Editor's note: Dallas resident Stacy Breen is an intrepid explorer of local culture with an instinct for making nifty discoveries. She's contributing a weekly column on her cool finds.
This week, I managed to sneak in an expedition that included swimming at a landmark pool and dining at a four-star resort. The price wasn't bad and the best part is that I was able to do it all in a day.
The pool was Hancock Springs Pool, 146 miles southwest of Fort Worth. It's in Lampasas, which is convenient to Dallas (180 miles), San Antonio (121 miles), and Austin (69 miles).
Hancock Springs Pool is centuries old, and is rare in that it is fed by a large spring. I discovered it by accident a couple of years ago, during a drive to San Antonio. I was trying to avoid I-35, what feels like the most torturous highway in the country, and took 281, which also runs north-south and goes straight through Lampasas.
Swimming at the pool
According to the Texas State Historical Association, Hancock Springs was discovered in 1721 and was a destination for Indian tribes who made yearly pilgrimages to bathe because the water was believed to have healing properties.
I brought my sons: Conner, who is in college and is working at a garden this summer; Finley, who's 14; and Finley's girlfriend. The plan was to go down and swim for a few hours, then find a place to eat on the way back.
Entry costs $2.50 for kids and $3.50 for adults and they're open limited hours, 12-7 pm, Thursday-Sunday. It's a short window, but when I was planning, I knew I wanted to go on a Thursday; I am not going to a public pool on a weekend.
We left at noon, and got there at around 3 pm; we made a few pit stops on the way. You bring your own towels, and you can also bring in food, coolers, and blankets. When we pulled up, there was a family getting pizzas delivered.
Hancock Springs is one of the few free-flowing pools in the state; there's also one in southwest Texas at Balmorehea State Park, which claims to be the largest in the world. With a free-flowing pool, water from a spring flows through the pool and exits to a creek or lake.

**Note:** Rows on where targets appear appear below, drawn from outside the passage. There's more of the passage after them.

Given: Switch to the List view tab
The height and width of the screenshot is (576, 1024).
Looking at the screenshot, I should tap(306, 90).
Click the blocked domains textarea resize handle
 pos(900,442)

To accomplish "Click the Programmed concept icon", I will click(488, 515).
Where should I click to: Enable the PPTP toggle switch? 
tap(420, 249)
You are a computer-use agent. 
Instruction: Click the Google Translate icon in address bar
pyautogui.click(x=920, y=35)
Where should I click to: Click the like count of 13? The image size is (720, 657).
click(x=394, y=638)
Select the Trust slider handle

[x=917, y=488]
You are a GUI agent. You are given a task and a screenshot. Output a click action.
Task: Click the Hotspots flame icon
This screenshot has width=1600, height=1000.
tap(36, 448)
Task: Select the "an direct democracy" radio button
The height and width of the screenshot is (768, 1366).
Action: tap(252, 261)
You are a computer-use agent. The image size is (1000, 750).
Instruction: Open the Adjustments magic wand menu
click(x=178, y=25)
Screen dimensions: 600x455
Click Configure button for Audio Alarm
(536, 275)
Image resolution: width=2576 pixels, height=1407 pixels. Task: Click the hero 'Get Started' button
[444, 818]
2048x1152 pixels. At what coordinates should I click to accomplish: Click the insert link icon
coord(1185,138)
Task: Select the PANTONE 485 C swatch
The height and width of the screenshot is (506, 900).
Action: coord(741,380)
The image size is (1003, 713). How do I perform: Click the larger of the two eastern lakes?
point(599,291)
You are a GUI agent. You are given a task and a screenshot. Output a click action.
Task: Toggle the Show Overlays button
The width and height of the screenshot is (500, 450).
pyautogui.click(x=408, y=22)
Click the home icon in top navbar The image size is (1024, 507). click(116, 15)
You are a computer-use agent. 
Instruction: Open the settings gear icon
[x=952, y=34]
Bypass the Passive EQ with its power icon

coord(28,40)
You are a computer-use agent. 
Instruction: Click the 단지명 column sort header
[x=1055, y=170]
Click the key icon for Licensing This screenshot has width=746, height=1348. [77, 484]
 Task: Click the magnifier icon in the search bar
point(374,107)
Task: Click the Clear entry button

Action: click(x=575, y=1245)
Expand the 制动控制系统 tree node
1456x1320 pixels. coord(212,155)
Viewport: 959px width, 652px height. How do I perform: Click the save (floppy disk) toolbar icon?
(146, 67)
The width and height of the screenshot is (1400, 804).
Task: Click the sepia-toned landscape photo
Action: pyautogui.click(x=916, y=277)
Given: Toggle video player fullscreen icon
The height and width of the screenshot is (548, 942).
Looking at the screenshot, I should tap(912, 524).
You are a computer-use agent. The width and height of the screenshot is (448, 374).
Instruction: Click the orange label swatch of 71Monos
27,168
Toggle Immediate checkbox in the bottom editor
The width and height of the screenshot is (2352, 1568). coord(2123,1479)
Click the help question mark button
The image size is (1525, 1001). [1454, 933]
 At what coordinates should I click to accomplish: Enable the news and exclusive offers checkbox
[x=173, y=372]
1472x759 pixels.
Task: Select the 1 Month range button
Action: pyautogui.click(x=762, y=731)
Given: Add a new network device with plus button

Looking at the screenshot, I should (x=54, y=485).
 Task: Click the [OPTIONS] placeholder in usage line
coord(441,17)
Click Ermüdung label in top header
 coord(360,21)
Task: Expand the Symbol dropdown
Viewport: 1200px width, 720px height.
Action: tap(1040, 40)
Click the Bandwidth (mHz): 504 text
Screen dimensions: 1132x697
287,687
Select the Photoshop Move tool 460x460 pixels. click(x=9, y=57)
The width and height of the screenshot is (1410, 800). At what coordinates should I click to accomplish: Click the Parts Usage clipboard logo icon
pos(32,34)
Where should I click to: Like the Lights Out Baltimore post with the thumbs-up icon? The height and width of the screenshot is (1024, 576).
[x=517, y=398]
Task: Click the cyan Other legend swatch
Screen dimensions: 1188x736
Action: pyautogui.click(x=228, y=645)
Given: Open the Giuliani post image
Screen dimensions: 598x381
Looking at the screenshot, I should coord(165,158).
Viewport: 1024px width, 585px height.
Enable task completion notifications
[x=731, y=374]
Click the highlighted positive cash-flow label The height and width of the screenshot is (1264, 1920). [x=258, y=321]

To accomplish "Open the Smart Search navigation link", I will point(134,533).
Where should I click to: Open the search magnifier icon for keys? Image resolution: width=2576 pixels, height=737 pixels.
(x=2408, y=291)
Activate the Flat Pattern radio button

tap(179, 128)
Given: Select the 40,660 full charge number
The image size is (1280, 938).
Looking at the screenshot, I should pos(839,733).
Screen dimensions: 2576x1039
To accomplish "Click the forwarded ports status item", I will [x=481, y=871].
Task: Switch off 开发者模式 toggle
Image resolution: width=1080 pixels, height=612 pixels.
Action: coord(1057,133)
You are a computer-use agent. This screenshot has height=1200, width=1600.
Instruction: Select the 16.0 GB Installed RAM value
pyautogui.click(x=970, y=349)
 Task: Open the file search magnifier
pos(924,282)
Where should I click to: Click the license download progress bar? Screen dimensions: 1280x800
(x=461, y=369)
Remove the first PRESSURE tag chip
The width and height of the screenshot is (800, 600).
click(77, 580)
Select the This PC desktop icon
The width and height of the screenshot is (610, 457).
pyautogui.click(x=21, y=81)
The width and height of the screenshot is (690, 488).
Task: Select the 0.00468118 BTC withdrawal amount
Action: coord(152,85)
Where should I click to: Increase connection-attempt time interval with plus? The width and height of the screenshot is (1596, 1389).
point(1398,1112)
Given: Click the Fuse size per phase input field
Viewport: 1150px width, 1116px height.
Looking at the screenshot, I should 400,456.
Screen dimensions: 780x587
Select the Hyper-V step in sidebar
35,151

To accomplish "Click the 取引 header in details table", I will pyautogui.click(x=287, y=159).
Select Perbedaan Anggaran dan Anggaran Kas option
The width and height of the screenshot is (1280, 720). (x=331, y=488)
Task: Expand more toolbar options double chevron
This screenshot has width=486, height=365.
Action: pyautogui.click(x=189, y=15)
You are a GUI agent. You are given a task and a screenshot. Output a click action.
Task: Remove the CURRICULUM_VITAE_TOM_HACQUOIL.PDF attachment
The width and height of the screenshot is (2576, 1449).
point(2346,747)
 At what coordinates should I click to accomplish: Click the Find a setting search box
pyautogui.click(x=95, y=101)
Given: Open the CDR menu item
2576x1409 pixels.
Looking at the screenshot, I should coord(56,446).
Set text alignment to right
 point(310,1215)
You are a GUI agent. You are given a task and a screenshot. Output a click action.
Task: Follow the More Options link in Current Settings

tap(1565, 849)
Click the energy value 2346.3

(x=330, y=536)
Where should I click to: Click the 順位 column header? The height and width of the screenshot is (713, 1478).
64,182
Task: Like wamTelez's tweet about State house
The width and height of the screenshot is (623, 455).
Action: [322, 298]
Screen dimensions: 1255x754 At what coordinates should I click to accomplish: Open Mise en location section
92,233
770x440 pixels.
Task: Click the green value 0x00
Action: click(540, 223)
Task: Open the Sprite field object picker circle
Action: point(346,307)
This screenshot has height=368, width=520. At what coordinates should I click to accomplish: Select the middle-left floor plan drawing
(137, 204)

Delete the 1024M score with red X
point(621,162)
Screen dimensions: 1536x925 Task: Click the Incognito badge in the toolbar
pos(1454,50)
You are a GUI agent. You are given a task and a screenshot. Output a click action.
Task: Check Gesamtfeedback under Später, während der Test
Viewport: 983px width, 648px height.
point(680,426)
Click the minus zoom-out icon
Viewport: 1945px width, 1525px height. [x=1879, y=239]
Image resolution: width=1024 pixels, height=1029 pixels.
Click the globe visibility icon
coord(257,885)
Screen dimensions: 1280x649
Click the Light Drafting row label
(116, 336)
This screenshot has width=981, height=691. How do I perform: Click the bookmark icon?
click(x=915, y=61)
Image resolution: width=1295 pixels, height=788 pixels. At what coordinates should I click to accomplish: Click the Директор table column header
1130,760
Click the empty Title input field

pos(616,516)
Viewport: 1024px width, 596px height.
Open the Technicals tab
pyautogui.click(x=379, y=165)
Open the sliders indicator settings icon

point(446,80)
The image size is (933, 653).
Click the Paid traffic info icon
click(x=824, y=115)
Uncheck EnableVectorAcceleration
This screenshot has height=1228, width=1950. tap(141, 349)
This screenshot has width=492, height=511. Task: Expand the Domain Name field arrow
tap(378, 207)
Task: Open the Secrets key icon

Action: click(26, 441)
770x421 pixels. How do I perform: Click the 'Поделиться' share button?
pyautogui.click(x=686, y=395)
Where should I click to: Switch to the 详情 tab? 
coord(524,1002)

At Hancock Springs, the water exits into Sulphur Creek, and on to the Lampasas River. The water is always 69 degrees. It's also laced with sodium chloride. It has a strong sulphur smell. That was a little surprising. The boys were like, "Oof, it's strong." But a lifeguard came by and said, "In an hour, you won't notice it at all."
Sulphur is good for your skin; they use it in acne medicine. I think the presence of sulphur in the water keeps it free of algae. Barton Springs is more popular, but it grosses me out. All that algae and slime. Hancock Springs had no algae or slipperiness at all.
Dinner at the lodge
We swam for a couple of hours, and hung out on one of the picnic tables. There's also a playground, grills, and grassy areas. By then, it was time for dinner: We went to Rough Creek Lodge, which is right near 281.
Rough Creek Lodge is a well known five-star facility with a restaurant run by chef Gerard Thompson. He's received national press by magazines like Bon Appétit and Food & Wine. Rough Creek has always emphasized local, long before it was a trend.
For Finley and his girlfriend, they made a three-course prix fixe meal, with a Caesar salad, choice of entree like steak or pasta with chicken, and a dessert, and it was only $20. I had a crab appetizer as my entree. Conner had quail. And the chef sent out a fantastic pizza loaded with vegetables and fresh mozzarella they make in house.
We hung out on the patio overlooking the lake while sun went down. To be at Rough Creek while the sun is going down is the perfect time. After dinner, it took a little less than 2 hours to get back to Dallas. We were home by midnight.